Task statement — Each line of the data below that contains "agent" must be copied.

Items listed in a dataset —
════

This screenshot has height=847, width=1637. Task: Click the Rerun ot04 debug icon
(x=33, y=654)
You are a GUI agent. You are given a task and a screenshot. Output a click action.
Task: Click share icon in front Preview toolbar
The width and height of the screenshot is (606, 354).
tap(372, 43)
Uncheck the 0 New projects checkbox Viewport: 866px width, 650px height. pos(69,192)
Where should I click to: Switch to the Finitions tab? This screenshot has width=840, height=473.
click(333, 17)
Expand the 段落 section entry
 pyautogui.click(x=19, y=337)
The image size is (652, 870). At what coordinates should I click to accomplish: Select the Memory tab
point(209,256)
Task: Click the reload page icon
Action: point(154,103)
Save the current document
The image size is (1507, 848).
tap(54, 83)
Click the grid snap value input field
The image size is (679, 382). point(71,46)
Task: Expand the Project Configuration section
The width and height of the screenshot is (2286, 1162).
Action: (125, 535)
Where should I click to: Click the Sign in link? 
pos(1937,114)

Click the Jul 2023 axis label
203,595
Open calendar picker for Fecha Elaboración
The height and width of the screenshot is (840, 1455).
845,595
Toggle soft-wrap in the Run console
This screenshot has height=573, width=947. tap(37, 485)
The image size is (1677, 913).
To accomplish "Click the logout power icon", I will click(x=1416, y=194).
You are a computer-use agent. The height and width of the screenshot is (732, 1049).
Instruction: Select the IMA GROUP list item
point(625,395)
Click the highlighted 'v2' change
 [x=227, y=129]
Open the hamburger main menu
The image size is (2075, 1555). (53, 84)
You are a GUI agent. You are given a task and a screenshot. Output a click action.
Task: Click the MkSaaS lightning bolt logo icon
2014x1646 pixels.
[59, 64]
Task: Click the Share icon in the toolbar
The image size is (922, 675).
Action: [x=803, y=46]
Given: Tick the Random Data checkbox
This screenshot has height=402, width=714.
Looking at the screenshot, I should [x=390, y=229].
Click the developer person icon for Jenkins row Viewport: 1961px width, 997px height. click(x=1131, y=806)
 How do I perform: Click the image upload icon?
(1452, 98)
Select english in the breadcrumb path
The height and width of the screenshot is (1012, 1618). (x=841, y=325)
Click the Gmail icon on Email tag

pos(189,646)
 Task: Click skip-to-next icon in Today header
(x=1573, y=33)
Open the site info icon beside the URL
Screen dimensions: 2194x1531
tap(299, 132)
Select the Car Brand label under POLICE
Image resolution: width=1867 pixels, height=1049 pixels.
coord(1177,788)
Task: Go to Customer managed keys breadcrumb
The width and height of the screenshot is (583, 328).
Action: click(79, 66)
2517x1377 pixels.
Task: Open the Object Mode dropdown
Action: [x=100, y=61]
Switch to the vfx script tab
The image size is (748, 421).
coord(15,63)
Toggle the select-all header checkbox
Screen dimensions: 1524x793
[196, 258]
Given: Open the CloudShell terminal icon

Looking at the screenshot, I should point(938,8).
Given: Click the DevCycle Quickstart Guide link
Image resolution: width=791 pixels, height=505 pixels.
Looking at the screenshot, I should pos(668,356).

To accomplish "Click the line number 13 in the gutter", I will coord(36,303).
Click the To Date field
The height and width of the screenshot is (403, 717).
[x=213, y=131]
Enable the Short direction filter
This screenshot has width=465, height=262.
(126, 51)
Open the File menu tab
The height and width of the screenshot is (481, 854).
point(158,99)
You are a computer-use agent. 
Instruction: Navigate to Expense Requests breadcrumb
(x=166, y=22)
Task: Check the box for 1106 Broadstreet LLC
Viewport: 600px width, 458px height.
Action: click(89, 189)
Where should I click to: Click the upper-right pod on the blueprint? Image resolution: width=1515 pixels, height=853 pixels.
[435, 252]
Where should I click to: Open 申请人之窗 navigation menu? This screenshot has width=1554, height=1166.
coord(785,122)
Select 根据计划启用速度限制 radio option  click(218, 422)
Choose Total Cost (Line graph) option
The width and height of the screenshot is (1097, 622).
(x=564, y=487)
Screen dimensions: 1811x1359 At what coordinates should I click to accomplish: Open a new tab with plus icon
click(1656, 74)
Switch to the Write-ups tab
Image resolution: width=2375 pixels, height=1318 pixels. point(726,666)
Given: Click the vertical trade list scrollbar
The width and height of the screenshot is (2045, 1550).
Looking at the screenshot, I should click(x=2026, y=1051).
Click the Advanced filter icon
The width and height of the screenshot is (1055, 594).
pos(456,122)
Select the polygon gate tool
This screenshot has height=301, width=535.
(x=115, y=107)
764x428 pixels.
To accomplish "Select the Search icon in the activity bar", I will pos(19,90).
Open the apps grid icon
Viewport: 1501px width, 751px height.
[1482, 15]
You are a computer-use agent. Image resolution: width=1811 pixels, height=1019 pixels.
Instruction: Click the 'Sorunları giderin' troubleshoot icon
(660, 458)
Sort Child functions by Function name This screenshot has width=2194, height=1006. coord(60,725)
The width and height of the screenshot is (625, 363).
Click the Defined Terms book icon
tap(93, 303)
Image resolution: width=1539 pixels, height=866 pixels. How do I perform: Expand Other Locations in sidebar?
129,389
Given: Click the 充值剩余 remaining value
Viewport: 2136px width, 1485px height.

════

Solution to the problem —
You are a GUI agent. You are given a task and a screenshot. Output a click action.
You are a computer-use agent. The height and width of the screenshot is (732, 1049).
You are a GUI agent. You are given a task and a screenshot. Output a click action.
You are a computer-use agent. 
You are a computer-use agent. Image resolution: width=1811 pixels, height=1019 pixels.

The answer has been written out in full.